The specification of the EOSIO DID-method. Vo.1, Stavros Antoniadis & Andreas Kouloumos, ComeTogether
EOSIO description
IPFS is a distributed, cryptographic Content-Addressable Storage (CAS) network. IPFS enables distributed storage of content over a network with the content being addressable via its hash. An important concept to note is that if data changes, so does it's address.
EOSIO DIDs are identifiable by their eosio method string and conform to the Generic DID Scheme.
A DID that uses this method MUST begin with the following prefix: did:eosio:. Per the DID specification, this string
MUST be in lowercase. The remainder of the DID, after the prefix, is specified below:
eosio-did = "did:eosio:" eosio-specific-idstring
eosio-specific-idstring = [ eosio-network ":" ] eosio-account-name
eosio-network = "mainnet" / "kylin" / "jungle" / "telos"
eosio-account-name = *as specified by the EOSIO blockchain software*
In order to create an EOSIO DID, an account on a supported EOSIO blockchain must exist. At the moment there are numerous processes for the creation of such an account. EOSIO account creation is outside the scope of this document.
The account that will control the DID has to invoke the corresponding updatedid() action of the registy smart-contract to create the mapping from the DID to the IPFS address where the DID Document is stored. Only the account that will send this initial transaction can be the owner of the newly created DID.
DID Document resolution is achieved by querying the registry smart-contract with a DID. If that DID is registered, an IPFS address will be returned. Otherwise, an empty address is returned. This IPFS address can then be resolved through IPFS to the DID Document.
IPFS addresses are hashes of their content, so an updated DID Document will also have a new IPFS address. So updating uses again the same updatedid() action of the registy smart-contract with the same DID and the new IPFS hash of the updated DID Document.
A DID can be deactivated by updating the registry, as mentioned above, to return an all-0 byte string, as if it had never been initialised.
Writing to the eosio registry mapping contract requires control over the eosio account used to register the DID, so any account recovery method which applies to eosio accounts can be applied here.
There is no centralised control of the registry contract, hence no entity can revoke the keys of DID control of another entity.
As mentioned in the Key Recovery section, the entity which controls the account which registers the DID also effectively controls the DID Document which the DID resolves to. Thus great care should be taken to ensure that the private key of the account is kept private. Methods for ensuring key privacy are outside the scope of this document.

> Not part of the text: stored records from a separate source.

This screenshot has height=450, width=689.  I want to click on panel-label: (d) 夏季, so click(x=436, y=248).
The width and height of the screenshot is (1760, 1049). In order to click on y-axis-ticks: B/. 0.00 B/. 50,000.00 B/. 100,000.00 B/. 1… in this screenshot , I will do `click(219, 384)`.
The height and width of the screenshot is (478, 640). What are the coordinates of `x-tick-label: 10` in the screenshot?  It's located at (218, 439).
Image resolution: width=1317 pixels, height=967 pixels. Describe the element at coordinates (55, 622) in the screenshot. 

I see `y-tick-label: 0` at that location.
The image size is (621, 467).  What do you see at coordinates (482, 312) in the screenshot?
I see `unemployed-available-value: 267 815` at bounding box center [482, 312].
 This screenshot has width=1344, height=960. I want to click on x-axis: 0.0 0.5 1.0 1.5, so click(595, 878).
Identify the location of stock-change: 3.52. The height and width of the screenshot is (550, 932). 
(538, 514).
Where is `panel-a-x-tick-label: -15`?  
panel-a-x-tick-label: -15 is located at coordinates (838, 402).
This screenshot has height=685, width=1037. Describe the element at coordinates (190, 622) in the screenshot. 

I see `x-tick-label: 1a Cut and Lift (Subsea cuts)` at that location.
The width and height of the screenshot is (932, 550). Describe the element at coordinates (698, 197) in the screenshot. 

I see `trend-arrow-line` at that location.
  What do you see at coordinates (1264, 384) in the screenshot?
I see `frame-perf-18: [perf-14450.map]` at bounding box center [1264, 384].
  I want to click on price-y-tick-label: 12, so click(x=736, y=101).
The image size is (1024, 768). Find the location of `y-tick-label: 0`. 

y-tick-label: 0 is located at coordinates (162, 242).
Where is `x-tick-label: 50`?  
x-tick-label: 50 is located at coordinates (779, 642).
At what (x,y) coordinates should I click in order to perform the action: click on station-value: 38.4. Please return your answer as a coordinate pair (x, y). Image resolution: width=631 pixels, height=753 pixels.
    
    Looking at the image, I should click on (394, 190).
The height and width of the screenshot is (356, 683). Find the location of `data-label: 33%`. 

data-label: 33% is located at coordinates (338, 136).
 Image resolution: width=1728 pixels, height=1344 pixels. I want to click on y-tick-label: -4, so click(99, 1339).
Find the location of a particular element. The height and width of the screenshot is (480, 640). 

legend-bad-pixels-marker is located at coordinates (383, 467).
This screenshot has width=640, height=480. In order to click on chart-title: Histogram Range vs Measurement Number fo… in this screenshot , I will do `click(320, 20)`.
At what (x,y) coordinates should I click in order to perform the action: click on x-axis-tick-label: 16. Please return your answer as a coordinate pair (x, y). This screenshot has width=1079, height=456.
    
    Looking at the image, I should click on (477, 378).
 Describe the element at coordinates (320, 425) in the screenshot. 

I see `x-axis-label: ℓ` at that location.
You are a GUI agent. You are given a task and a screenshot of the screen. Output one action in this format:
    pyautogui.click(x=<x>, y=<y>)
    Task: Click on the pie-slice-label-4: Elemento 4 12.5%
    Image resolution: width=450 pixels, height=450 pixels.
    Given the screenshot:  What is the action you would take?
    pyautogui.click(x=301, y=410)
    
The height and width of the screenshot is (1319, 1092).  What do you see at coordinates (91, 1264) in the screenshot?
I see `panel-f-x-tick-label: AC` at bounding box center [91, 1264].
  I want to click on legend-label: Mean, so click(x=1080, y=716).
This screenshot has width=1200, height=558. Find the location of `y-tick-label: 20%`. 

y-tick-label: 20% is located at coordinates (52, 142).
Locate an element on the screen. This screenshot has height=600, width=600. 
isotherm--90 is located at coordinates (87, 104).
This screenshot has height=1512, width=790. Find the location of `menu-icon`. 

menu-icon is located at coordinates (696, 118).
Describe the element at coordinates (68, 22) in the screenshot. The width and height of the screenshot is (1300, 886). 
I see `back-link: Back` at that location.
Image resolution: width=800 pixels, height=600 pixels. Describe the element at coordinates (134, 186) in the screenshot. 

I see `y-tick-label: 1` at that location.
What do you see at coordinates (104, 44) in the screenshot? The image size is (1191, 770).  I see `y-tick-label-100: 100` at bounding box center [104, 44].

The DID Document addressed by the registry contract can contain any content, though it is recommended that it conforms to the W3C DID Document Specificaiton. As registered DIDs can be resolved by anyone, care should be taken to only update the registry to resolve to DID Documents which DO NOT expose any sensitive personal information, or information which you may not wish to be public.
IPFS allows any entity to store content publically. A common misconception is that anyone can edit content, however the content-addressability of the platform means that this new content will have a different address to the original. Thus while any entity can copy and modify an anchored DID Document, they cannot change the document that a DID resolves to via the registry smartcontract unless they control the private key which anchored it.